2. Well.. Studios are used to paying as much as \$100,000 per Minute of top tier conversion, it's already worth Hand-Drawing / Rotoscoping on my Wacom Cintiq at that price, much less finding out a method of automation. :) Non Uniform b-Spline MEANS non-linear, one arc provides 3 variable spreads, the center curve angle and the curve angle at each end of the spline (enough information to make as complex a gradient as needed), adding additional 'weighted' points would give even more control! ---Perhaps for the vertical, make a Cross or even Lattice of spline arcs, Even now, using non-uniform / adjusted tension splines (Visually I mean) in After Effects, Autodesk FLARE, etc. ALREADY is a thousand times more efficient than hand drawing every frame in grayscale! (especially with auto tracking) With any amount of your amazing mathematical interpolation to make the process that much smarter / automated (even procedural!) Surely there is room in the conversion world for some hybrid of our two distinct methods!! :~) Thanks for the response

3. i totally understand what you mean. I am however relying on Photoshop or Gimp or any other free program to provide the "sparse" depth map to interpolate and it's a bit lacking. i have 0 experience with AE, and any of the prop programs like flare, maya, etc. Basically, at a minimum, one would need a (free) program that can draw a "depth" curve (spline, bezier, whatever) along a line segment anywhere in the 2d picture and see the 2d image deform in real time along that curve according to the depth. Not too hard to do in terms of programming but it still would require quite a bit of skill from the user (not everybody is a sculptor even if you are just sculpting along a line.) Also, it might be easier to go all out and just use a 3d sculpting program like z-brush or sculptris (free) to render a single scene like a portrait. thanks for your input.

2. Hi, first of all I want to thank you for making this resources available to the public. Recently I was reading about semi-automatic conversion and I found this paper http://zurich.disneyresearch.com/~owang/data/stereobrush_sbim2011_final_opt.pdf that uses a discontinous approach to produce a less smooth depthmap and preserve the edges. Also, have you think about the posibility of implement the warping technique mentioned in this paper to fill disoccluded areas?

1. HI: I remember reading that article. I chose to implement the method described in this post (DMAG4) because it was probably simpler. When you have continuous depth changes in one object like a person's face, it's really difficult to steer the automatic converter in the right direction because you have to use depth gradients (the painting part) in two directions and hope the automatic converter will get it right. Basically, the user has to be a sculptor using only shades of gray to sculpt, this is extremely difficult. Of course, if the picture is "cartoony" and each object is at a given depth (cardboard 3-d), then it's much easier.

2. Thanks, for answering. But recently I discovered that the hole filling technique described in the paper is not useful with abrupt changes in the depth information. For example if the scene has an object moving from foreground to background multiple times, it will cause the background to stretch and expand to fill the holes in a very unpleasant way.

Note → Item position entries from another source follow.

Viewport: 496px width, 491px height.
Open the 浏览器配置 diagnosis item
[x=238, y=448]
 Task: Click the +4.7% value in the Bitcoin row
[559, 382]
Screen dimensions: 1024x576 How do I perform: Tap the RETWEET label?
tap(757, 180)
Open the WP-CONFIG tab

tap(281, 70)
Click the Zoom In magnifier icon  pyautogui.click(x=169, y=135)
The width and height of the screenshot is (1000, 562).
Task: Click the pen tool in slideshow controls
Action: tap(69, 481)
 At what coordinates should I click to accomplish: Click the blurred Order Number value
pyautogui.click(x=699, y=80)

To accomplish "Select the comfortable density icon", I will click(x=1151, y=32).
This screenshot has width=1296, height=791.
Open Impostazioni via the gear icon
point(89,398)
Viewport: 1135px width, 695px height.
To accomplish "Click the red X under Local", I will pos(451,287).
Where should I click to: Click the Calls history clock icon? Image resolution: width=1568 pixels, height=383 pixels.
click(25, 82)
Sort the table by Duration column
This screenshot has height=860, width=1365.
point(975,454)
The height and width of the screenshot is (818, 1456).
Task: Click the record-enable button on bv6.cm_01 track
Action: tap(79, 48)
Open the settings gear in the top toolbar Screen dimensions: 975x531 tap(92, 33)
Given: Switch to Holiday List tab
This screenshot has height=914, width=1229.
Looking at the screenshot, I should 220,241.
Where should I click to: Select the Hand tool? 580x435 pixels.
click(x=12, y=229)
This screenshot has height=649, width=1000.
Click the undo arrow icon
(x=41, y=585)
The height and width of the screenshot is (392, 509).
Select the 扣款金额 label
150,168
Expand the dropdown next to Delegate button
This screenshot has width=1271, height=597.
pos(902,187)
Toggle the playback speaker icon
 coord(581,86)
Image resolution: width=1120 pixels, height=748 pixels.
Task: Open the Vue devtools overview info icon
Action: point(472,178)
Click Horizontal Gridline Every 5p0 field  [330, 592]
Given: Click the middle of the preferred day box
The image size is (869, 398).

3. Which paper? The one in the post or the one you are mentioning. The technique described in the post assumes that objects at different depths have different colors. If they don't, then there's gonna be "fattening" of the objects. I am not sure how you can alleviate this since most of these algorithms are based on the paradigm "color change = likely disparity change".

4. Disney Research Paper, not yours! Sorry! The issue i describe is when you apply the hole filling technique from the Disney Research paper > (read previous reply)

5. I explained in the reply of July 7, 2014 at 12:45 PM why I did not implemented the method.